Almost all riparian states (except Assam and Arunachal Pradesh) have rejected the notion that river waters flowing through their states are surplus. Punjab has outright rejected any prospect of transfer of its waters and experiences during the height of the militancy there stand as stark reminders of the emotive potential of this issue in Punjab. West Bengal has rejected the notion that surplus waters are available from the Ganga: quite apart from the Bangladesh issue and its own irrigation needs, the needs of Bengal’s ports which are badly affected by over-siltation due to low river flows are acute. Kerala has also officially stated that the Pamban and Achankovil rivers to be linked with the Vaippar do not have surplus waters: the Kerala government even commissioned its own detailed study whose findings went against those of the NDWA!
Bihar has long felt that it is being denied its due share of Ganga waters by upper-riparian UP and officially considers itself a deficit state, although recently some ruling party spokespersons have expressed the state’s willingness to transfer some Ganga waters in exchange for much needed money!
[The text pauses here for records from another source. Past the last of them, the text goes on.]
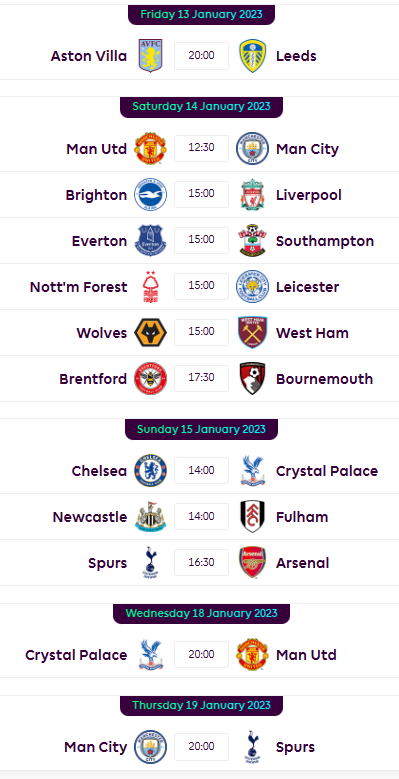Viewport: 399px width, 779px height.
Task: Click the West Ham crest
Action: [x=252, y=332]
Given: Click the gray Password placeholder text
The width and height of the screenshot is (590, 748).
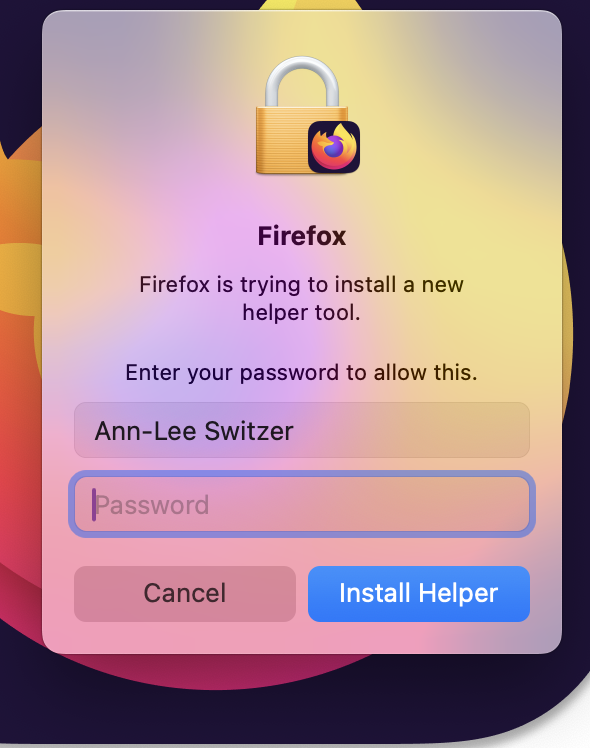Looking at the screenshot, I should point(153,505).
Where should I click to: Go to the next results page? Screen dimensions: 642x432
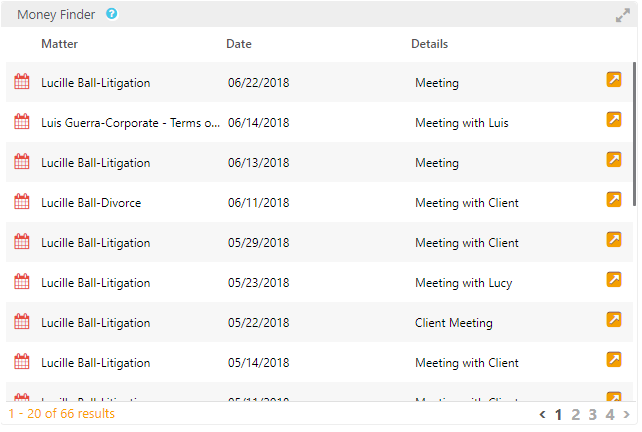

Orissa and Andhra Pradesh have denied that the Mahanadi and Godavari have any surplus. The proposed eastward diversion of west-flowing rivers have also been rejected by the concerned riparian states. We are thus confronted with a situation where, with the exception of the Brahmaputra, no river is actually surplus, and no riparian state is willing to transfer river waters to another state. (The international ramifications of transfers from the Brahmaputra and Ganga, involving Bangladesh, Nepal and Bhutan have already been discussed in the earlier article.)
Yet many states are willing to accept river waters from other basins and some have thus expressed “support” for the Project on this basis! Tamil Nadu has been the most positive regarding the programme because it welcomes any inflows of river waters given the present impasse over Kaveri and Krishna waters and the constant demands within the state for more irrigation water. Andhra Pradesh too, while declaring itself deficit and refusing to allow any outward transfers, has welcomed the possibility of additional in-flows! It therefore appears that a climate of artificial support for the project is being created by the centre and some state governments on the basis of false promises which simply cannot be met.
The leader of the opposition, Sonia Gandhi, stood up in parliament and casually declared her support to this project although it is not certain if this is the official and considered view of the Congress or whether Congress chief ministers have been consulted. As seen above, many Congress-ruled states have either opposed the proposed links or have declared “their” rivers to be deficit. The same is true for the states governed by the Left.
The weeks and months to come will reveal how these political dynamics play out and what will be the fate of this gigantic.